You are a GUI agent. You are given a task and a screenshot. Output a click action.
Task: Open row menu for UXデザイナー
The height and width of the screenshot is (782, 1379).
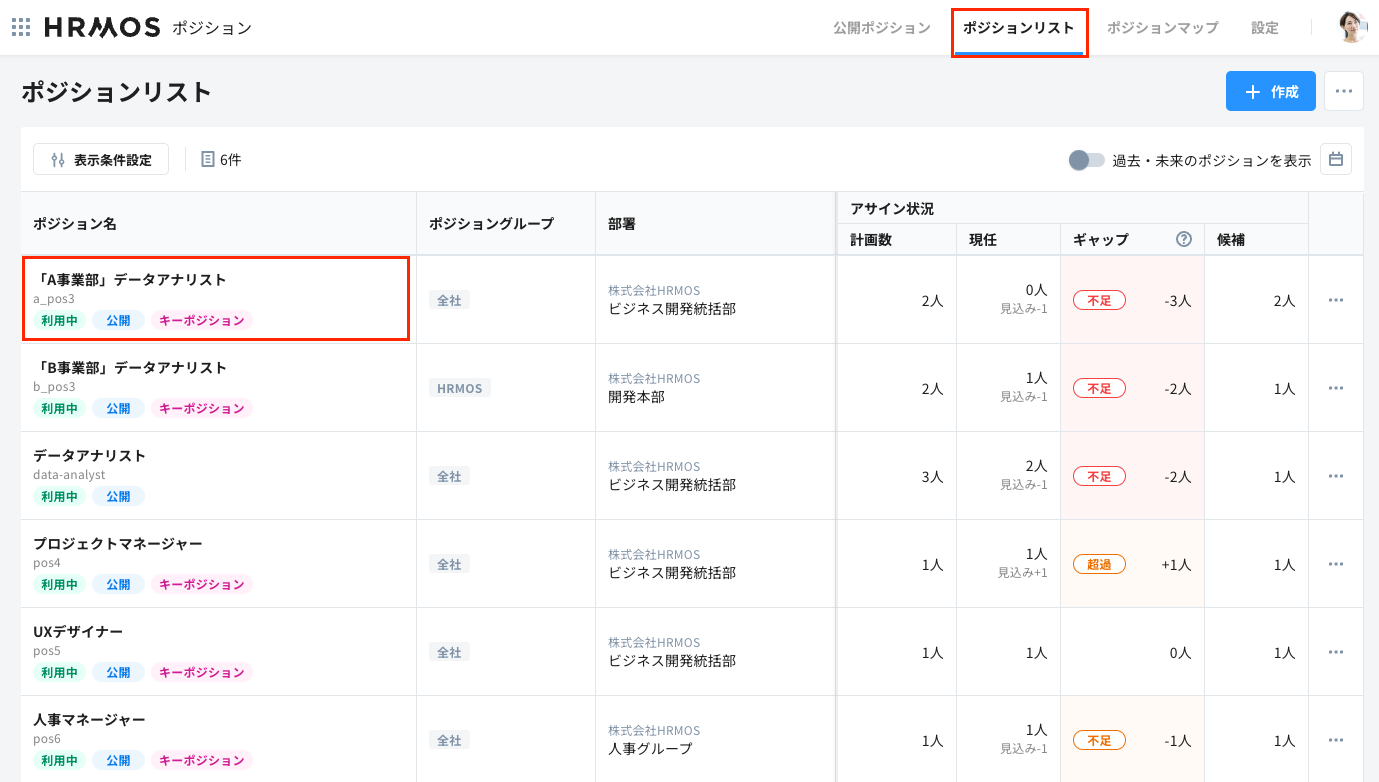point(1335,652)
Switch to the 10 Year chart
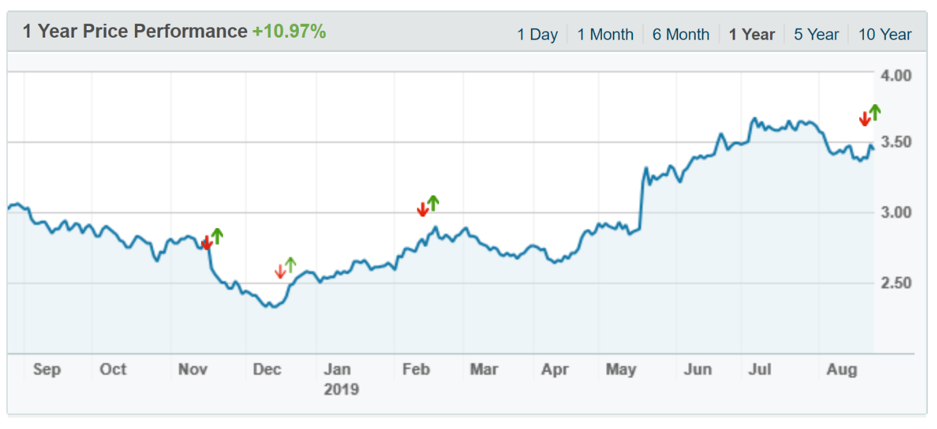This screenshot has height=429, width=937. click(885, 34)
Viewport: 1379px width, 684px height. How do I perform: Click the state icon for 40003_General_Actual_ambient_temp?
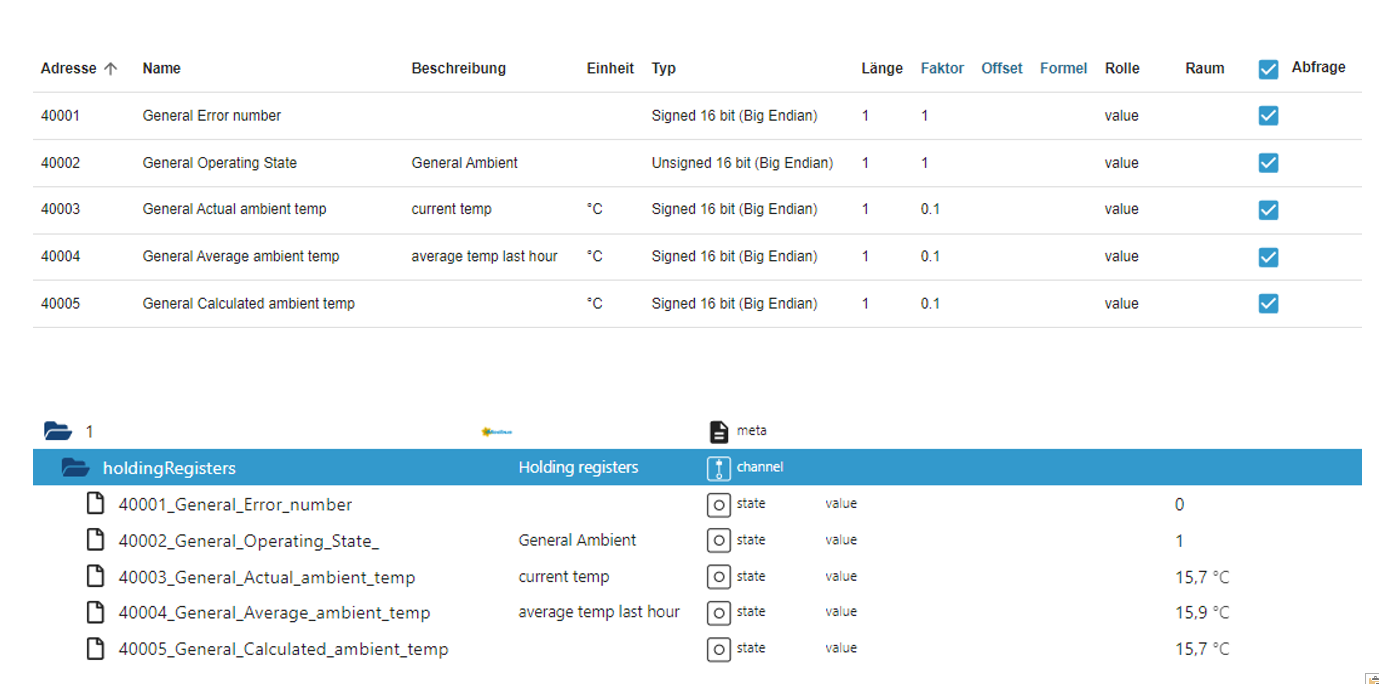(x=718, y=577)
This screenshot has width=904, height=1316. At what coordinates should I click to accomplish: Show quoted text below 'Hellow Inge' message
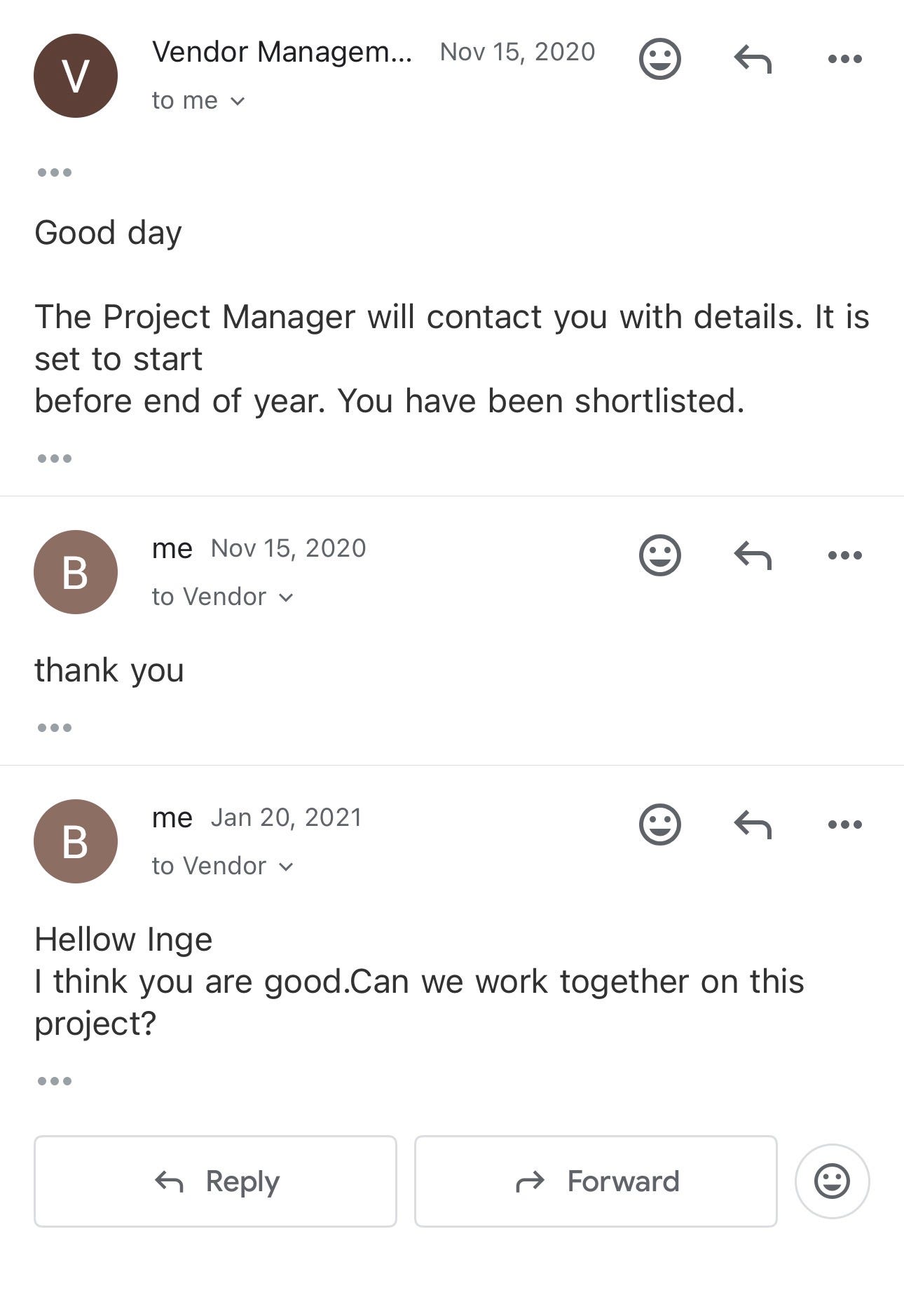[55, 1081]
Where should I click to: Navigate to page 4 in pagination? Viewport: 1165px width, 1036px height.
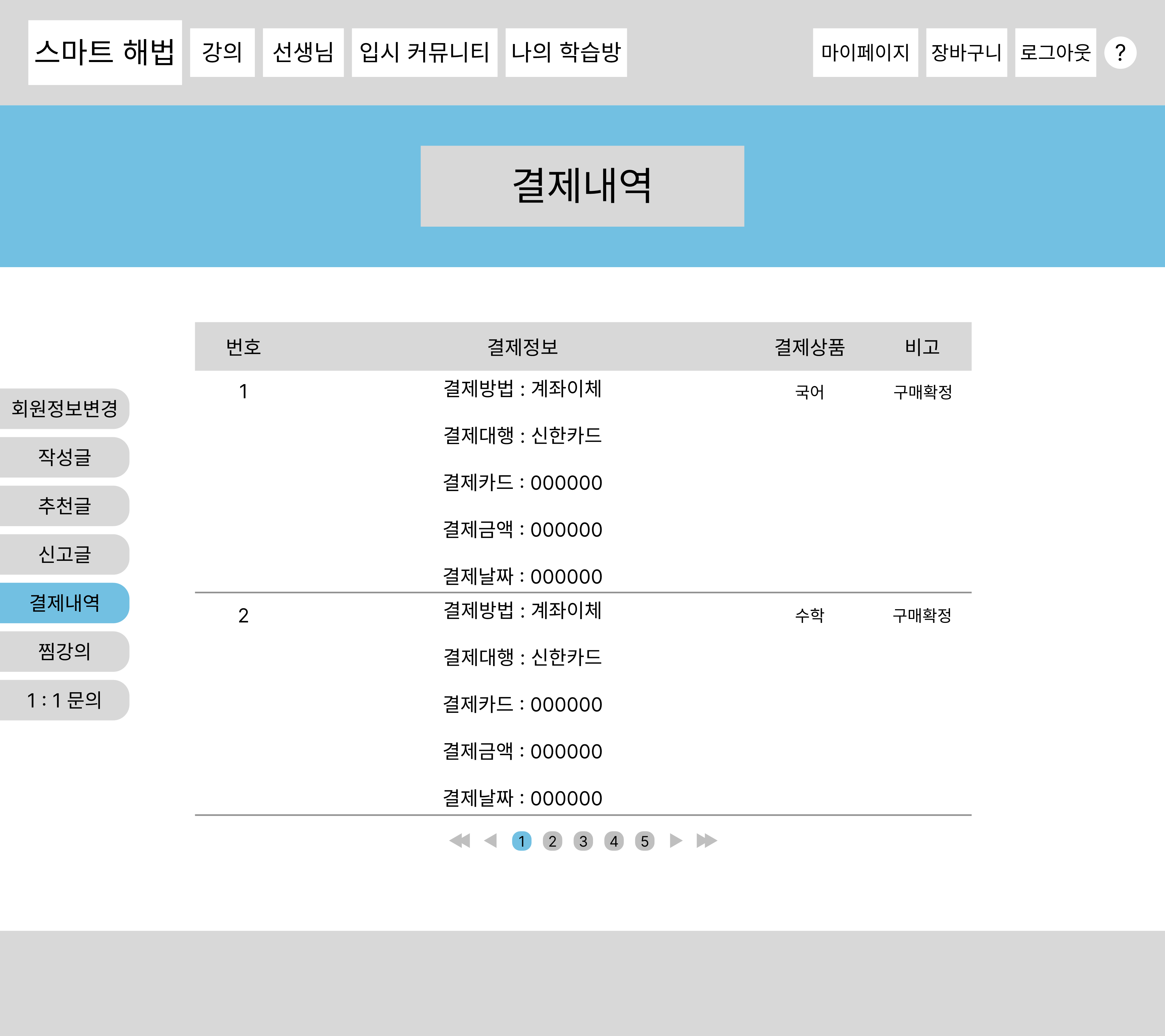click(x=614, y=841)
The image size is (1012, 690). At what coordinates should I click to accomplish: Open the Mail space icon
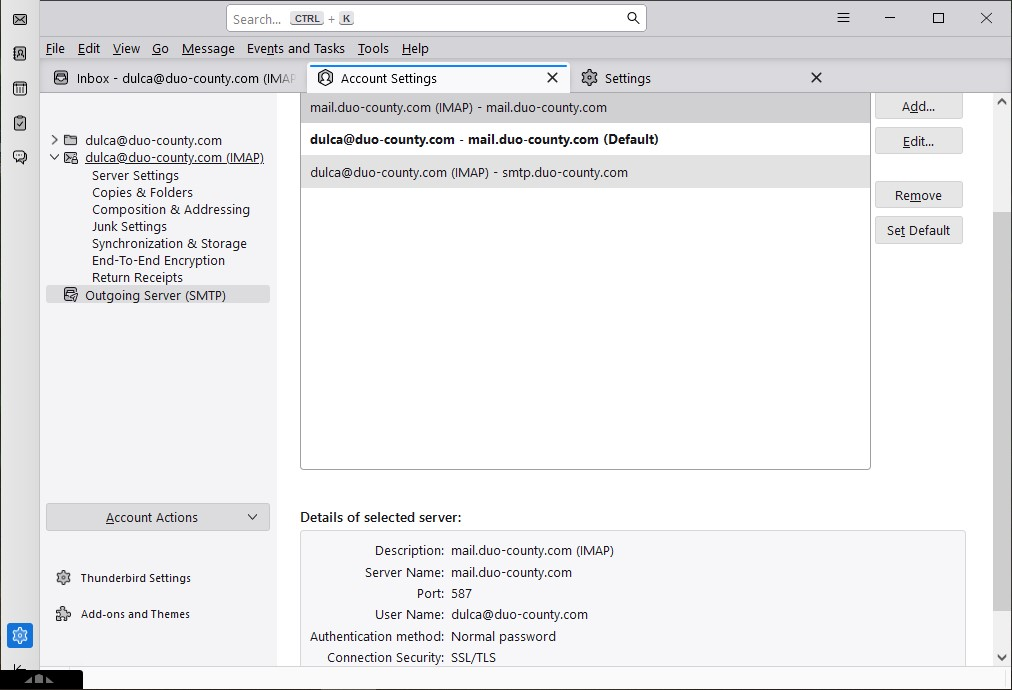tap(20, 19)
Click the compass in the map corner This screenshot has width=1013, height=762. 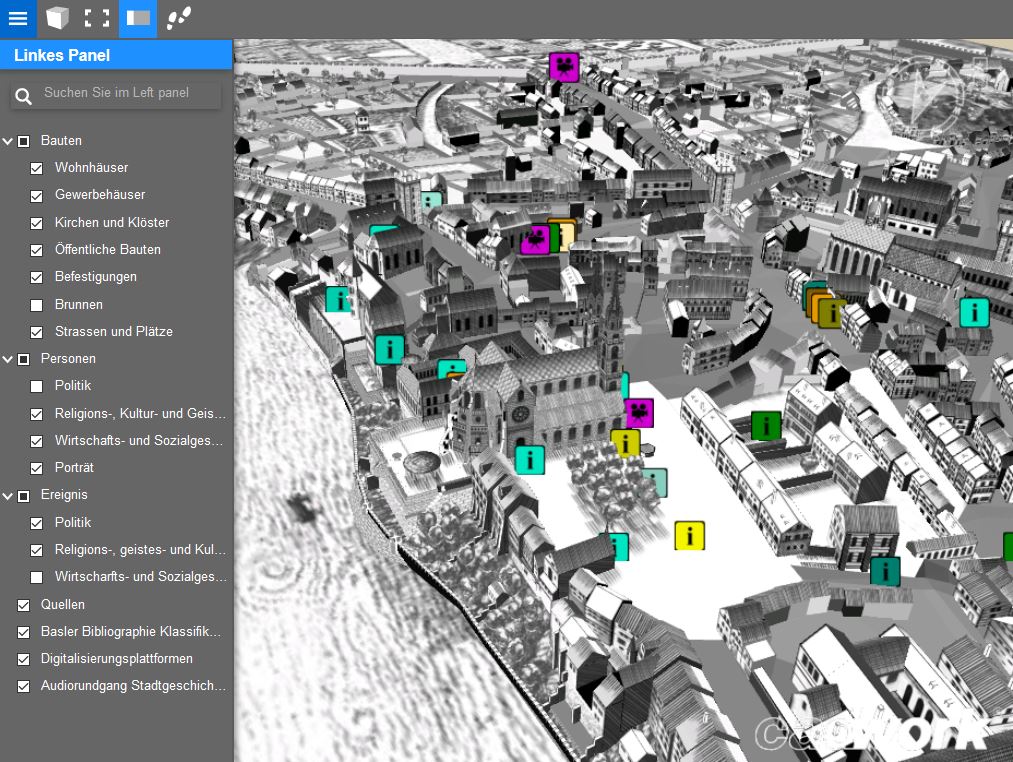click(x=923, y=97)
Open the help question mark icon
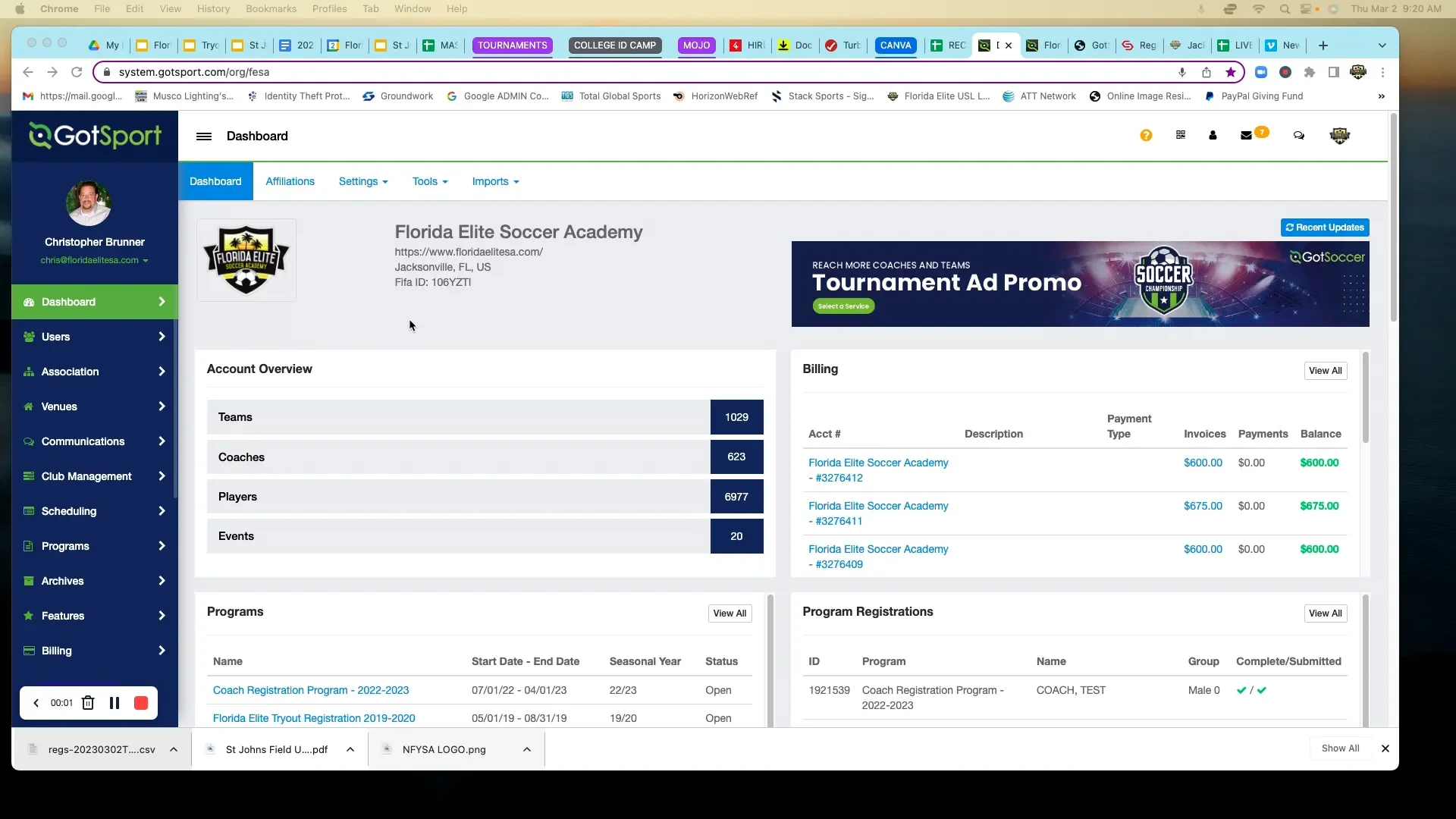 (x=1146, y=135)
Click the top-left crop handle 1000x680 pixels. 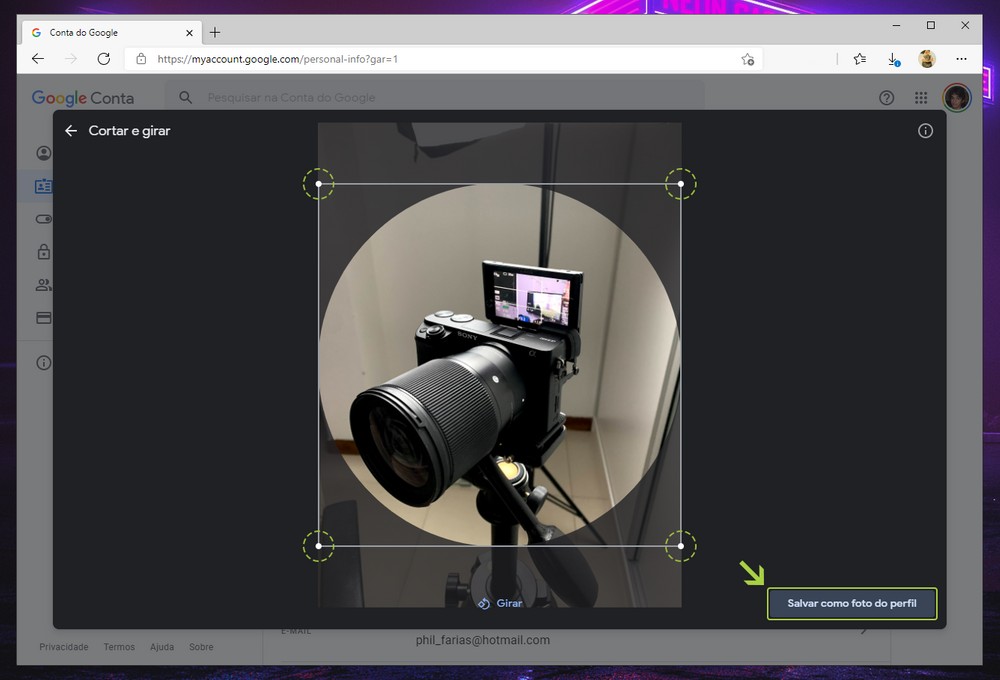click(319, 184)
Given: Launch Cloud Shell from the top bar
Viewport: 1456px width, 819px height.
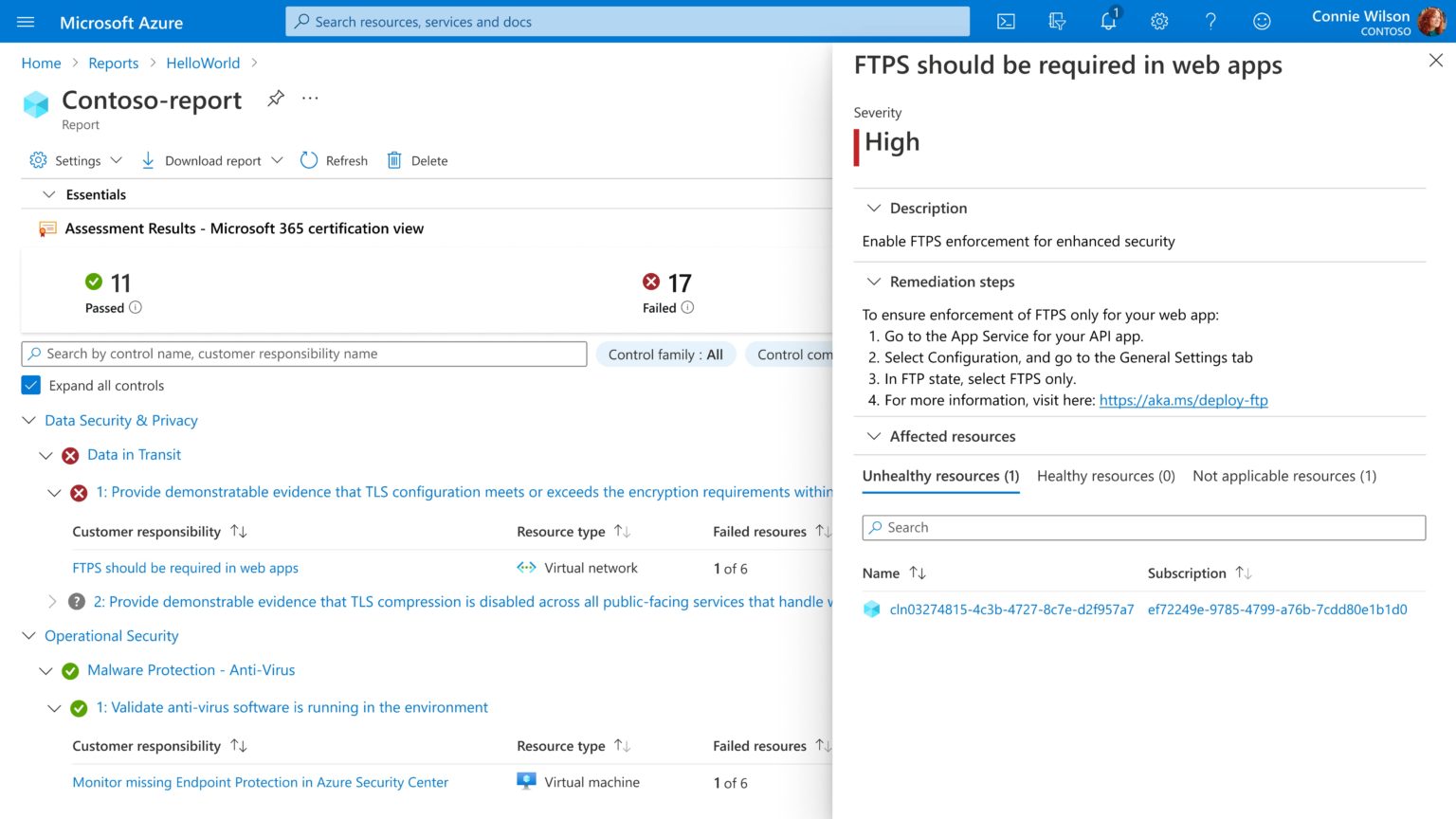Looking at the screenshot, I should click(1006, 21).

## Required work
Copy the material word for word, starting with the line that contains "Switch to the 10 Year chart" and going on through the line that contains "(x=718, y=577)". Leave the pictures out of your answer.

## Answer to the problem
Switch to the 10 Year chart
This screenshot has height=429, width=937. click(885, 34)
Viewport: 1379px width, 684px height. How do I perform: Click the state icon for 40003_General_Actual_ambient_temp?
(x=718, y=577)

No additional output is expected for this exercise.